··· Dataset records ···

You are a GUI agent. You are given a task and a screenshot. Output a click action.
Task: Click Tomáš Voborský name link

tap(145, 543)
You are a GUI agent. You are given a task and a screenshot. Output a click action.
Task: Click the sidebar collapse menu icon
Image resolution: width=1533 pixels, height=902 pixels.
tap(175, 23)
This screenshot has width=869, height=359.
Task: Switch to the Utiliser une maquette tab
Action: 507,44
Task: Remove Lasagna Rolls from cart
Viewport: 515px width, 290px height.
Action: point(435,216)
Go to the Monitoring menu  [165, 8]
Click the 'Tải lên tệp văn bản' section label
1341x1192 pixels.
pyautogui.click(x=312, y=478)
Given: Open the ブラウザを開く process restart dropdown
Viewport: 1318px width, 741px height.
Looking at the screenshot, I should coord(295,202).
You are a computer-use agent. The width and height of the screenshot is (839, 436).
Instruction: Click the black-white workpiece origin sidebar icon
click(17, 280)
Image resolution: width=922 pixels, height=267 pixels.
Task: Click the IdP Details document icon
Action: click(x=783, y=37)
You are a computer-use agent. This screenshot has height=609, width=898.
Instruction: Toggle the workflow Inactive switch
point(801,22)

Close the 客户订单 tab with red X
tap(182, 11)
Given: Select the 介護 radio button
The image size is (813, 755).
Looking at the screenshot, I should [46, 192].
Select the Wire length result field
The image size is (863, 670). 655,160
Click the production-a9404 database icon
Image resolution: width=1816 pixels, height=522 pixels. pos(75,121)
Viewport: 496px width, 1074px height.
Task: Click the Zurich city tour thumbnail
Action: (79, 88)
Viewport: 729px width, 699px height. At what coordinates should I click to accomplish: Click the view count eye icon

···

_Instructions to follow_. Edit the items above by changing every "GUI agent" to "screen agent" and leaving everything else as it is.

_Written response_.
You are a screen agent. You are given a task and a screenshot. Output a click action.
Task: Click Tomáš Voborský name link

tap(145, 543)
You are a screen agent. You are given a task and a screenshot. Output a click action.
Task: Click the sidebar collapse menu icon
Image resolution: width=1533 pixels, height=902 pixels.
tap(175, 23)
This screenshot has width=869, height=359.
Task: Switch to the Utiliser une maquette tab
Action: 507,44
Task: Remove Lasagna Rolls from cart
Viewport: 515px width, 290px height.
Action: point(435,216)
Go to the Monitoring menu  [165, 8]
Click the 'Tải lên tệp văn bản' section label
1341x1192 pixels.
pyautogui.click(x=312, y=478)
Given: Open the ブラウザを開く process restart dropdown
Viewport: 1318px width, 741px height.
Looking at the screenshot, I should coord(295,202).
You are a computer-use agent. The width and height of the screenshot is (839, 436).
Instruction: Click the black-white workpiece origin sidebar icon
click(17, 280)
Image resolution: width=922 pixels, height=267 pixels.
Task: Click the IdP Details document icon
Action: click(x=783, y=37)
You are a computer-use agent. This screenshot has height=609, width=898.
Instruction: Toggle the workflow Inactive switch
point(801,22)

Close the 客户订单 tab with red X
tap(182, 11)
Given: Select the 介護 radio button
The image size is (813, 755).
Looking at the screenshot, I should [46, 192].
Select the Wire length result field
The image size is (863, 670). 655,160
Click the production-a9404 database icon
Image resolution: width=1816 pixels, height=522 pixels. pos(75,121)
Viewport: 496px width, 1074px height.
Task: Click the Zurich city tour thumbnail
Action: (79, 88)
Viewport: 729px width, 699px height. At what coordinates should I click to accomplish: Click the view count eye icon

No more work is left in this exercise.